Understanding RAG Part 5: Managing context length

Written by
Clara Bennett
Updated on:June-27th-2025
Recommendation

In-depth exploration of the challenges and strategies of RAG technology in handling long context management.

Core content:
1. Context length limit and its impact of large language models
2. Four strategies for managing context length in RAG system
3. Application and optimization of context summarization technology in RAG

Yang Fangxian
Founder of 53A/Most Valuable Expert of Tencent Cloud (TVP)


One of the main limitations of traditional large language models (LLMs) is that they have a limited context length, which limits the amount of information processed in a single user-model interaction. Addressing this limitation has been one of the main work directions of the LLM development community, raising awareness of the advantages of increasing context length in generating more coherent and accurate responses. For example, GPT-3 released in 2020 has a context length of 2048 tokens, while its younger but more powerful brother GPT-4 Turbo (born in 2023) allows processing up to 128K tokens in a single prompt. Needless to say, this is equivalent to being able to process an entire book in a single interaction, for example, to summarize it.

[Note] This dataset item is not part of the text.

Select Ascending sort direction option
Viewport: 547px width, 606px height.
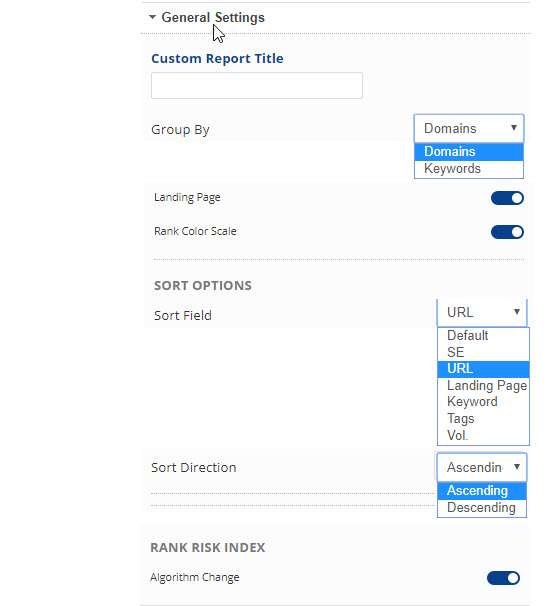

On the other hand, retrieval-augmented generation (RAG) integrates external knowledge from retrieved documents (usually vector databases) to enhance the context and relevance of LLM output. However, managing context length in RAG systems remains a challenge because in some scenarios where a lot of contextual information is required, the retrieved information needs to be effectively selected and summarized to keep it below the input limit of LLM without losing necessary knowledge.

Long Context Management Strategy in RAG

The RAG system has several strategies for incorporating as much relevant retrieved knowledge as possible before passing the initial user query to the LLM, while staying within the model’s input constraints. Four of these strategies are outlined below, from simplest to most complex.

1. Document Chunking

Document chunking is usually the simplest strategy, which focuses on splitting the documents in the vector database into smaller chunks. Although it may not be obvious at first glance, this strategy helps to overcome the context length limitation of LLM within RAG systems in several ways, for example, by reducing the risk of retrieving redundant information while maintaining the integrity of the context within the chunk.

2. Selective search

Selective retrieval refers to applying a filtering process to a large number of related documents to retrieve only the most relevant parts, thereby reducing the size of the input sequence passed to LLM. By intelligently filtering the parts of the retrieved documents that need to be retained, the goal is to avoid including irrelevant or extraneous information.

3. Targeted Search

While similar to selective retrieval, the essence of directed retrieval is to retrieve data with a very specific intent or end response. This is achieved by optimizing the retriever mechanism for a particular type of query or data source, for example, building retrievers specifically for medical texts, news articles, the latest scientific breakthroughs, etc. In short, it constitutes an evolved and more specialized form of selective retrieval, adding domain-specific criteria into the loop.

4. Contextual Summary

Contextual summarization is a more sophisticated approach to managing context length in RAG systems, where we apply text summarization techniques in the process of building the final context. One possible approach is to use an additional language model (usually smaller and trained for summarization tasks) to summarize the large number of retrieved documents. Summarization tasks can be either extractive or abstractive. Extractives identify and extract relevant text paragraphs, while abstracts generate summaries from scratch, reformulating and simplifying the original text blocks. In addition, some RAG solutions use heuristics to evaluate the relevance of text fragments (e.g., text blocks) and discard less relevant text blocks.

strategy

Summary

Document Chunking

Divide documents into smaller, more coherent chunks to preserve context while reducing redundancy and staying within LLM limits.

Selective Search

Filter large sets of relevant documents to retrieve only the most relevant parts, minimizing irrelevant information.

Target retrieval

Use specialized search engines to refine your search for specific query intent and add domain-specific criteria to refine your results.

Contextual Summary

Use extractive or abstractive summarization techniques to condense large amounts of retrieved content, ensuring that the necessary information is delivered to the LLM.

Long-context language model

What about long context LLM? Is that enough and no RAG is needed?

This is an important issue that needs to be addressed. Long-context LLMs (LC-LLMs) are “super-large” LLMs that are able to accept very long sequences of input tokens. Although research evidence shows that LC-LLMs generally outperform RAG systems, the latter still has unique advantages, especially in scenarios that require dynamic real-time information retrieval and cost-effectiveness. In these applications, it is worth considering using a small LLM encapsulated in a RAG system that adopts the above strategy instead of an LC-LLM. Neither of them is a one-size-fits-all solution, and they all have advantages in their own specific environments.

summary

This paper introduces and illustrates four strategies for managing context length in RAG systems, as well as LLMs in such systems to handle long contexts when there may be limits on the acceptable input length in single-user interactions. While the use of so-called long-context LLMs has become a trend in recent years to overcome this problem, in some cases it may still be worthwhile to stick with RAG systems, especially in dynamic information retrieval scenarios where real-time context updates are required.